- Opening Delimiter -

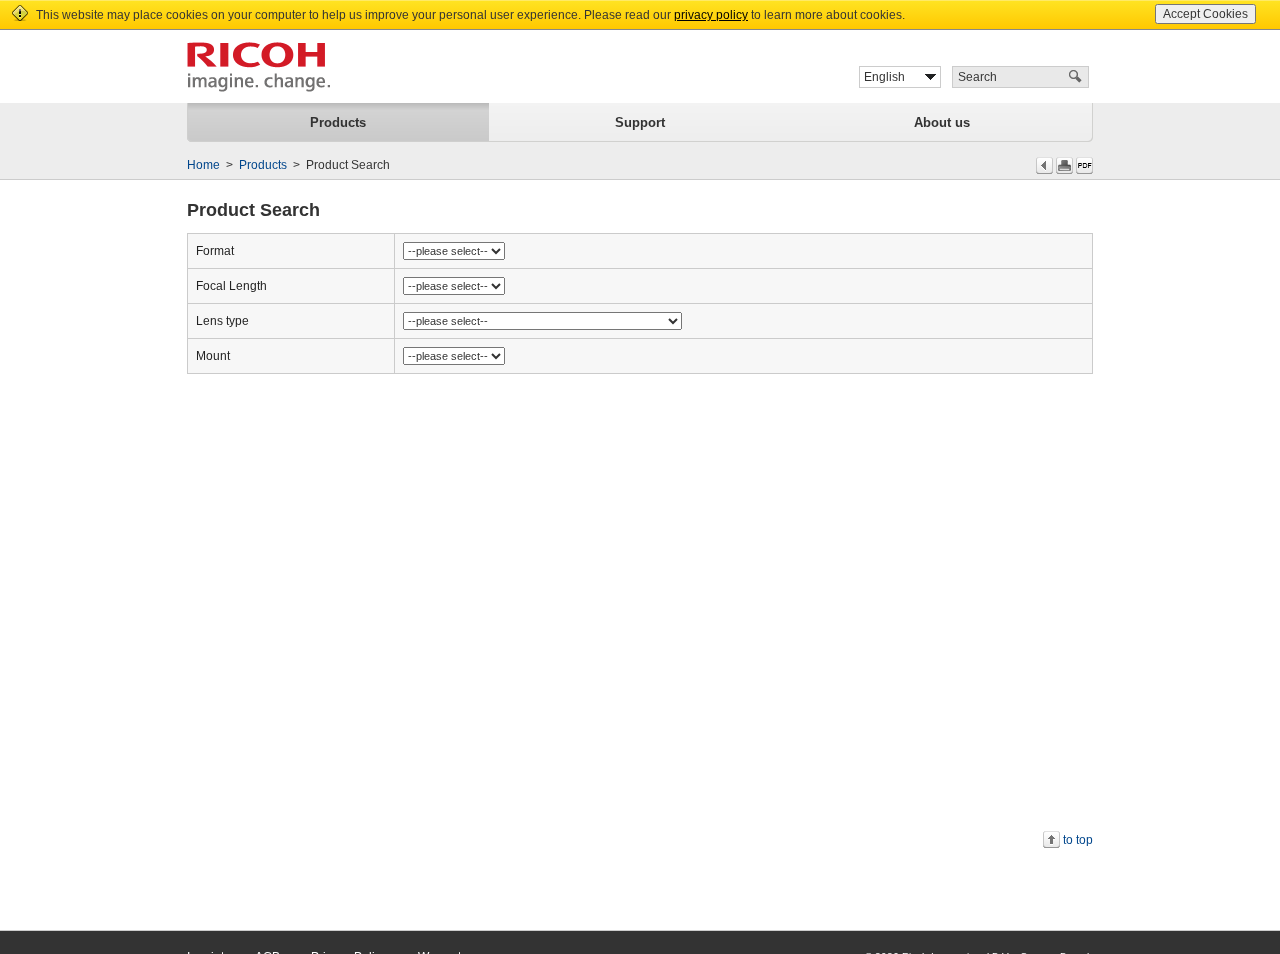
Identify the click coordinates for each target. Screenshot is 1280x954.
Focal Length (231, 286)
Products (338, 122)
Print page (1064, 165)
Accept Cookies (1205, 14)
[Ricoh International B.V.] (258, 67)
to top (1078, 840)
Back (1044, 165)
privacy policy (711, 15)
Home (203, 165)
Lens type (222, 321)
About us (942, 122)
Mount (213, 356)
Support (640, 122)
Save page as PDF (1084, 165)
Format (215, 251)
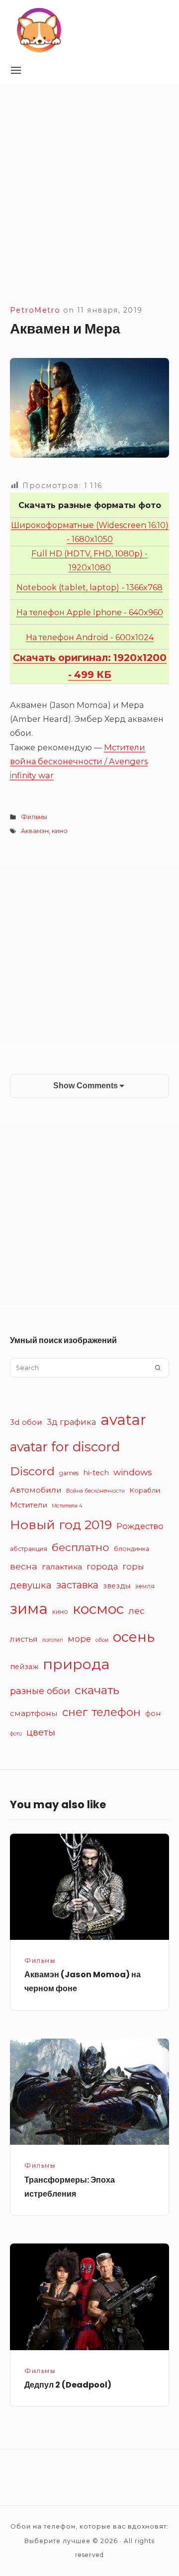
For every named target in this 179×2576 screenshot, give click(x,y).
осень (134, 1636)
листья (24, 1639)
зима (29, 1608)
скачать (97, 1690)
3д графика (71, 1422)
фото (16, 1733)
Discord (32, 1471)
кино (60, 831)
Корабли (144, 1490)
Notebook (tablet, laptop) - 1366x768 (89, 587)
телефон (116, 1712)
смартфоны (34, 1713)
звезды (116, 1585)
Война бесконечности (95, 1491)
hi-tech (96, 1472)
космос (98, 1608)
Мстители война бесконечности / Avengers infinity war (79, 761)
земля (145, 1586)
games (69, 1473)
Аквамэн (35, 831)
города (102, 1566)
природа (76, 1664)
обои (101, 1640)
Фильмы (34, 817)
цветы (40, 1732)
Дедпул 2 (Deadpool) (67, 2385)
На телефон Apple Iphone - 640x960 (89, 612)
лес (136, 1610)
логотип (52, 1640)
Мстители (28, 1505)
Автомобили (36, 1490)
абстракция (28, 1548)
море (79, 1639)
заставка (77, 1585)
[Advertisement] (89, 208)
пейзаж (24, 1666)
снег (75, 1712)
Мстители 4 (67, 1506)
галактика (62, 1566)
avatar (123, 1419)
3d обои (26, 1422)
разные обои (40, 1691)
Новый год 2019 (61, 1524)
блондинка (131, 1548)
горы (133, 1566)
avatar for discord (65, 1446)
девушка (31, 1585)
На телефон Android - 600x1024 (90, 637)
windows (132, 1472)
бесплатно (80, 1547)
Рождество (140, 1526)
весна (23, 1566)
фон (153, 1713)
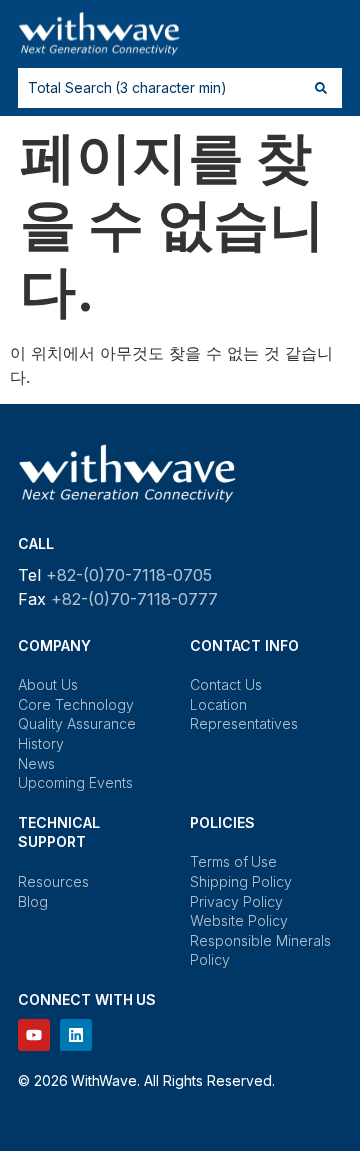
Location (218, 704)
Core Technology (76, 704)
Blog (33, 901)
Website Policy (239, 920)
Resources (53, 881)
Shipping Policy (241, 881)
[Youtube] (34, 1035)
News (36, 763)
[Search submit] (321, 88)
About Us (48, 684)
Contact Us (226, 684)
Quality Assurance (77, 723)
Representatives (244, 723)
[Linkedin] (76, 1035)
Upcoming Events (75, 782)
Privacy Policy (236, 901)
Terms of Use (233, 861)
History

- Closing Delimiter -

» **WORK TO BE COMPLETED**:
Skip the pictures, then retype every line above exactly.

» **SOLVED EXERCISE**:
Identify the click coordinates for each target. Screenshot is 1280x954.
Focal Length (231, 286)
Products (338, 122)
Print page (1064, 165)
Accept Cookies (1205, 14)
[Ricoh International B.V.] (258, 67)
to top (1078, 840)
Back (1044, 165)
privacy policy (711, 15)
Home (203, 165)
Lens type (222, 321)
About us (942, 122)
Mount (213, 356)
Support (640, 122)
Save page as PDF (1084, 165)
Format (215, 251)
For every named target in this 179×2576 screenshot, give click(x,y).
осень (134, 1636)
листья (24, 1639)
зима (29, 1608)
скачать (97, 1690)
3д графика (71, 1422)
фото (16, 1733)
Discord (32, 1471)
кино (60, 831)
Корабли (144, 1490)
Notebook (tablet, laptop) - 1366x768 (89, 587)
телефон (116, 1712)
смартфоны (34, 1713)
звезды (116, 1585)
Война бесконечности (95, 1491)
hi-tech (96, 1472)
космос (98, 1608)
Мстители война бесконечности / Avengers infinity war (79, 761)
земля (145, 1586)
games (69, 1473)
Аквамэн (35, 831)
города (102, 1566)
природа (76, 1664)
обои (101, 1640)
Фильмы (34, 817)
цветы (40, 1732)
Дедпул 2 (Deadpool) (67, 2385)
На телефон Apple Iphone - 640x960 (89, 612)
лес (136, 1610)
логотип (52, 1640)
Мстители (28, 1505)
Автомобили (36, 1490)
абстракция (28, 1548)
море (79, 1639)
заставка (77, 1585)
[Advertisement] (89, 208)
пейзаж (24, 1666)
снег (75, 1712)
Мстители 4 (67, 1506)
галактика (62, 1566)
avatar (123, 1419)
3d обои (26, 1422)
разные обои (40, 1691)
Новый год 2019 (61, 1524)
блондинка (131, 1548)
горы (133, 1566)
avatar for discord (65, 1446)
девушка (31, 1585)
На телефон Android - 600x1024 (90, 637)
windows (132, 1472)
бесплатно (80, 1547)
Рождество (140, 1526)
весна (23, 1566)
фон (153, 1713)
Location (218, 704)
Core Technology (76, 704)
Blog (33, 901)
Website Policy (239, 920)
Resources (53, 881)
Shipping Policy (241, 881)
[Youtube] (34, 1035)
News (36, 763)
[Search submit] (321, 88)
About Us (48, 684)
Contact Us (226, 684)
Quality Assurance (77, 723)
Representatives (244, 723)
[Linkedin] (76, 1035)
Upcoming Events (75, 782)
Privacy Policy (236, 901)
Terms of Use (233, 861)
History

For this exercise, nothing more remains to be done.